I quite like the DPF, it stops hazardous gases building up in congested areas; helping city dwellers live longer.
The DPF doesn't
store CO2, it stores carbon soot particles and other harmful nitrogen oxides. It combines the carbon soot particles with the nitrogen oxides to make less harmful CO2 & NO2.
Chemistry inside a DPF:
NOx + O2 = NO2
then
NO2 + C = CO & NO
then
CO + NO + O2 = NO2 & CO2
So essentially NOx and C are eventually converted to NO2 & CO2
NOx (nitrogen oxide)
O2 (oxygen)
NO2 (nitrogen dioxide)
C (carbon soot particles)
CO (carbon monoxide)
NO (nitrogen monoxide)
So in actual fact the DPF creates extra CO2, it never stores or reduces CO2.

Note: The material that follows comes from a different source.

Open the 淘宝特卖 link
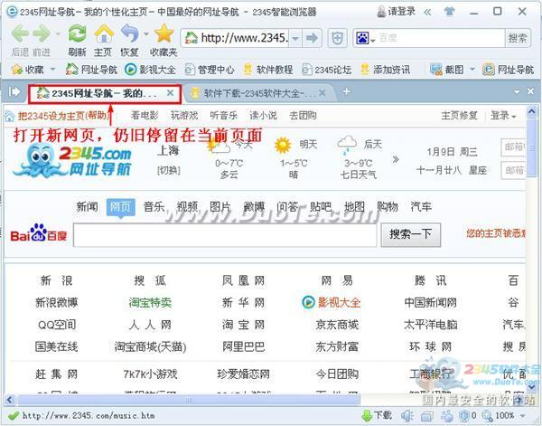This screenshot has height=426, width=542. point(150,302)
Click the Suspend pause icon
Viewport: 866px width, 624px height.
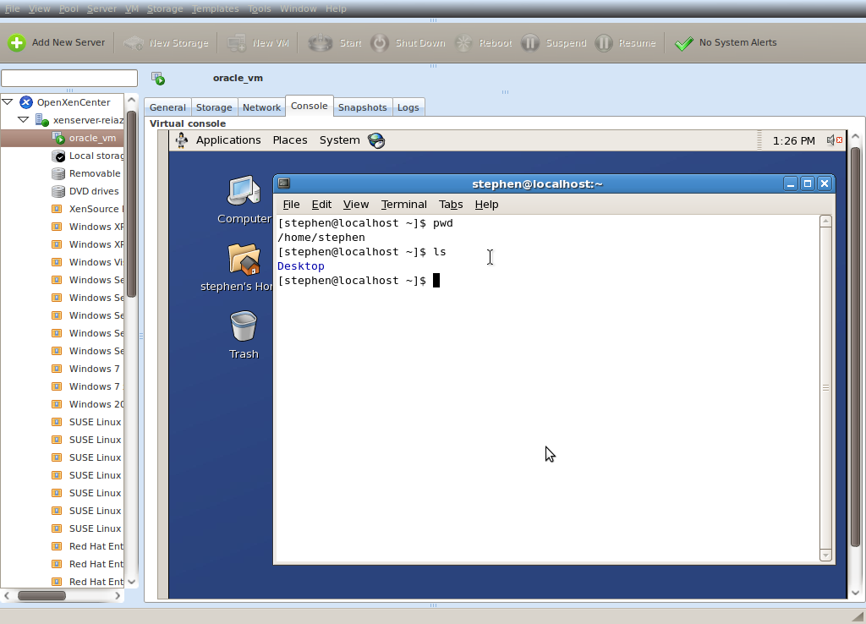[x=530, y=43]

Modern diesel engines have lower CO2 emissions because of the advanced: ignition timing, valve timing, fuel injectors, combustion chambers, etc. The DPF is just there to convert carbon soot particle and harmful nitrogen oxides into cleaner CO2 and NO2.
Euro 5 emission regulations focus on reducing emissions that are immediately harmful to our health much more strictly than reducing CO2 which is more hazardous to the planet.